> Instruction
In the records below, start at the line that contains "Where should I" and stop after the line that contains "This screenshot has height=812, width=927.", and render those lines as a JSON list of strings with one string per line, skipping blank lines. Leave the pictures out of the answer.

Stored items of the dataset:
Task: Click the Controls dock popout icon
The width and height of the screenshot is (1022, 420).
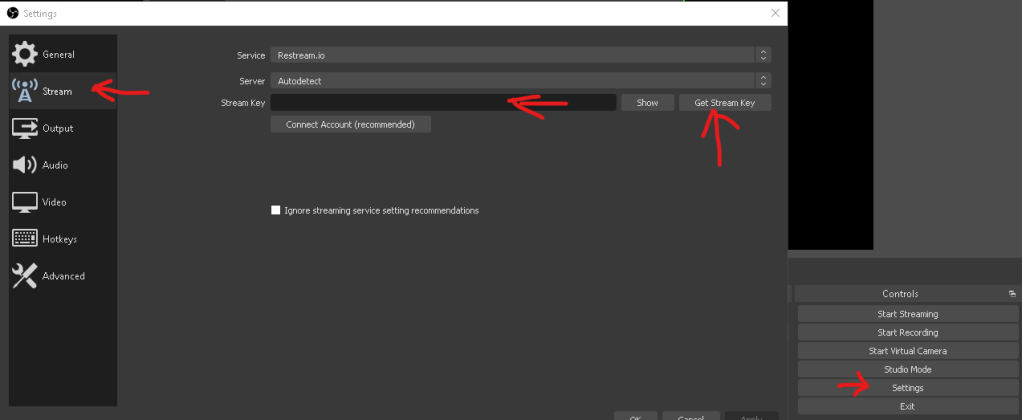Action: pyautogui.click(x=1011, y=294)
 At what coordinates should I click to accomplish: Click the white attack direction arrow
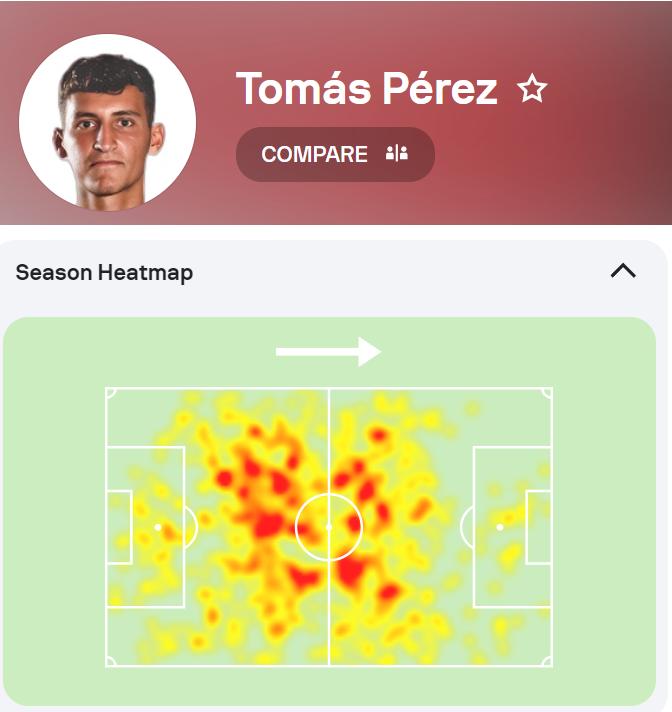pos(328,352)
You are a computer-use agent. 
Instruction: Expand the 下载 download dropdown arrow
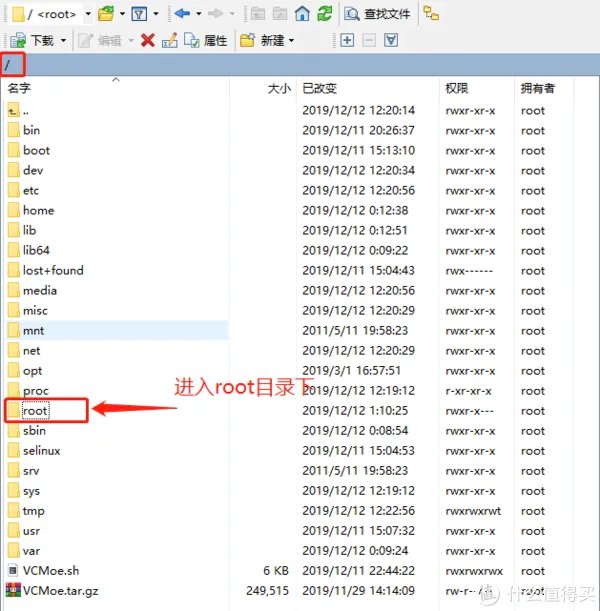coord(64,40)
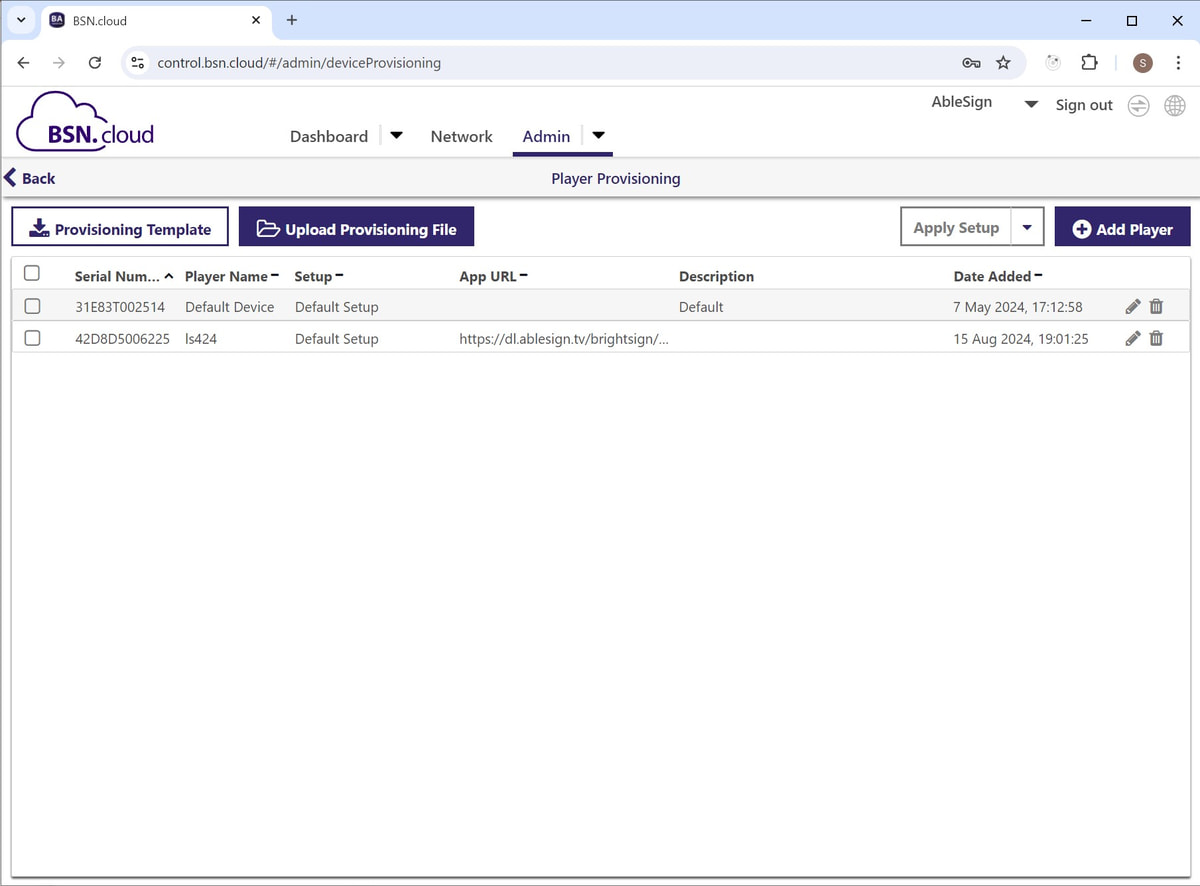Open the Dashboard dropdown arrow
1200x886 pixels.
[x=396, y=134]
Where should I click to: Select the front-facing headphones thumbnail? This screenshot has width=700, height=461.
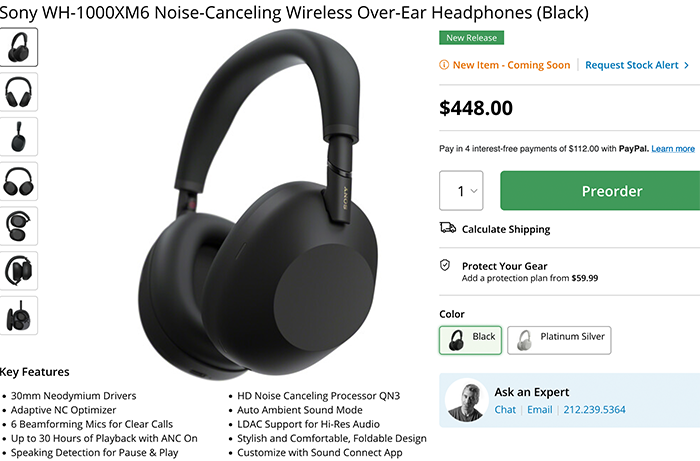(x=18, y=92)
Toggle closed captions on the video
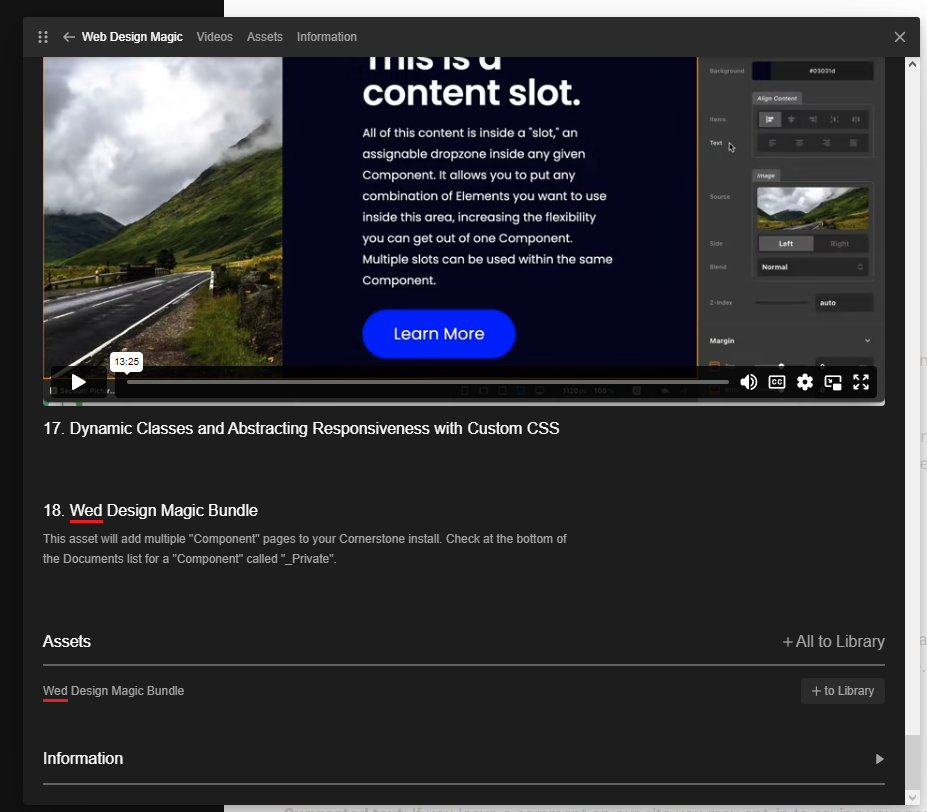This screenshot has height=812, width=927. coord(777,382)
==
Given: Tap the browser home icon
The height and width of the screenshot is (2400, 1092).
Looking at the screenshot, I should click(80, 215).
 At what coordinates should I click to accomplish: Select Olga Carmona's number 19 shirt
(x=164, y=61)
...
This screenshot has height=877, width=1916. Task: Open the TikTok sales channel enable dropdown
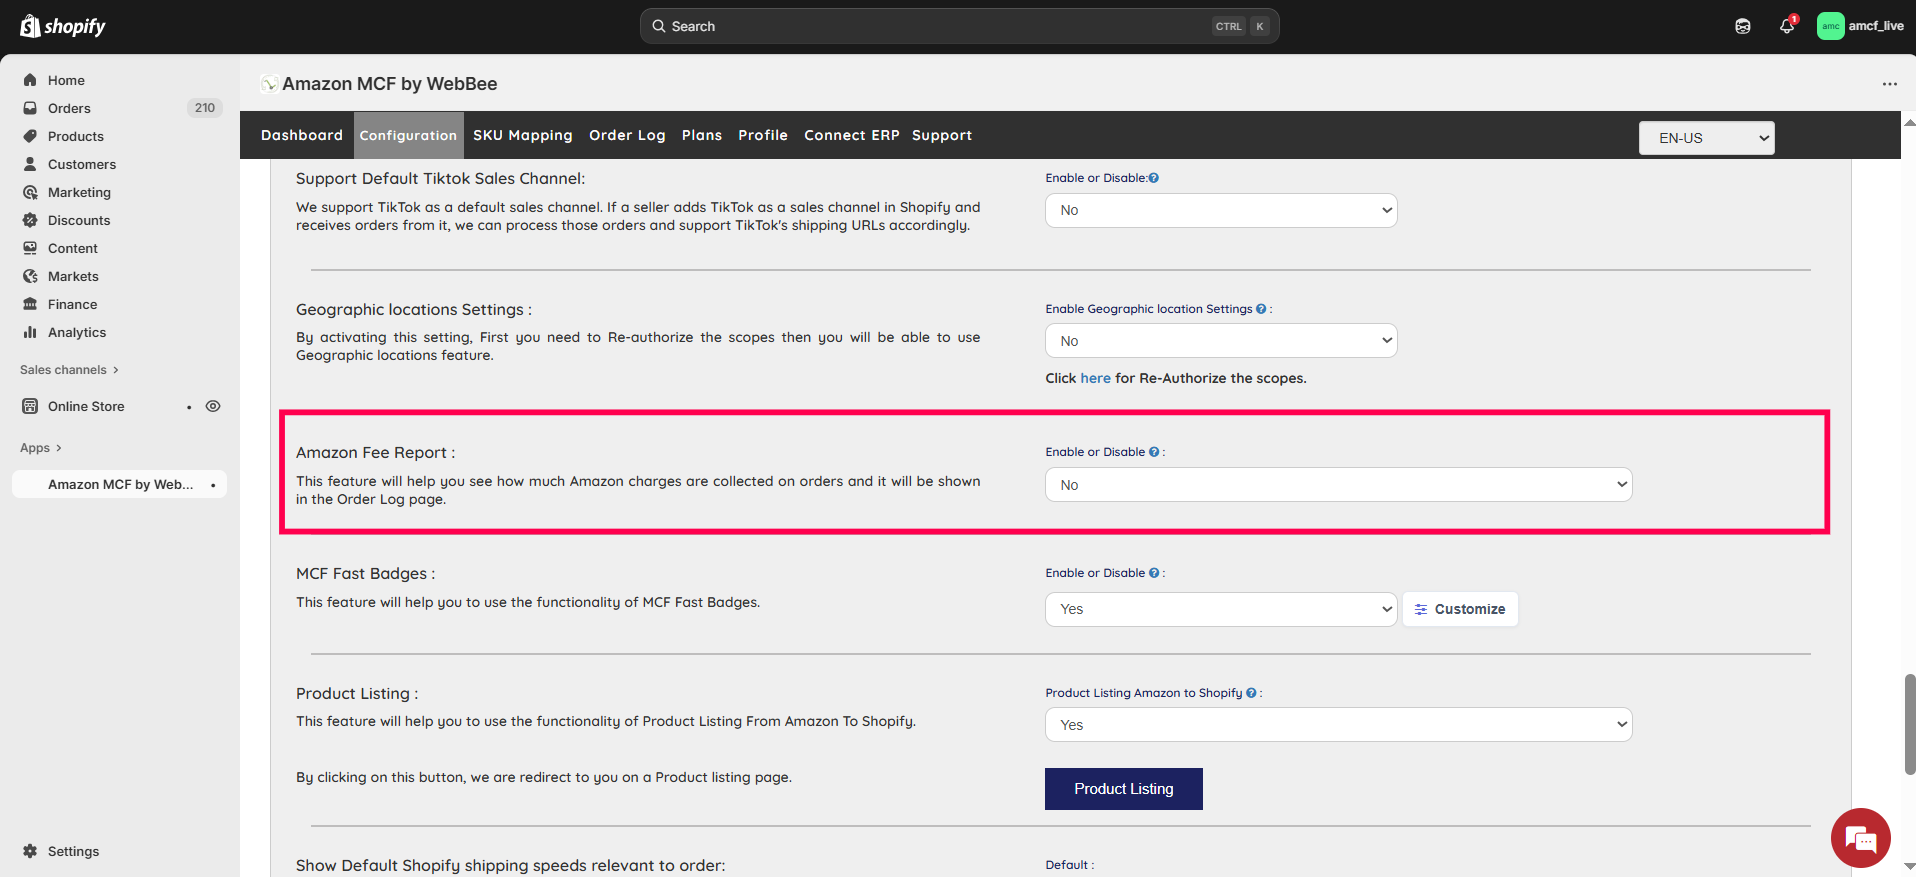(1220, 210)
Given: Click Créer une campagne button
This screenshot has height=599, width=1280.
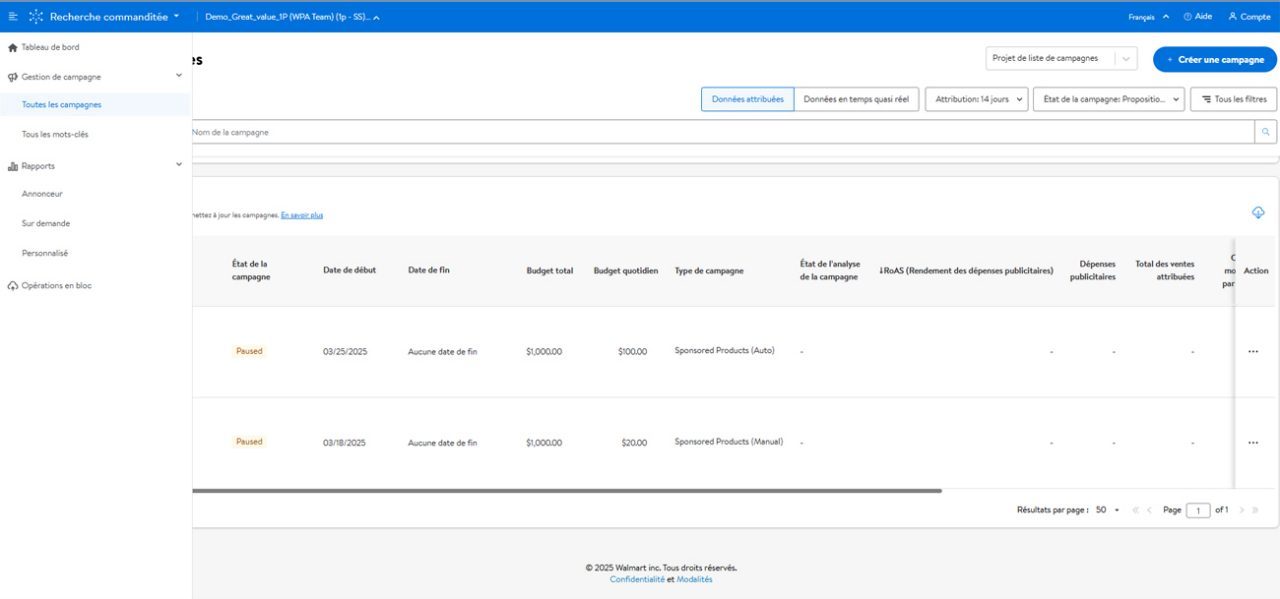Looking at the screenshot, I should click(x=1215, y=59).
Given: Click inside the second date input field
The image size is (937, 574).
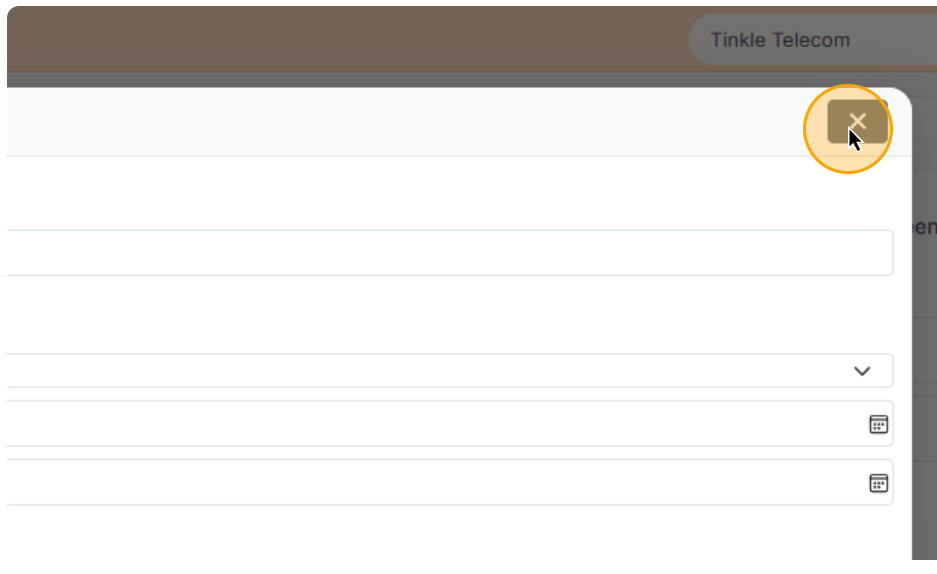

> Exercise result
[
  "Where should I click to: Select the front-facing headphones thumbnail? This screenshot has width=700, height=461.",
  "(x=18, y=92)",
  "Toggle closed captions on the video",
  "This screenshot has height=812, width=927. coord(777,382)"
]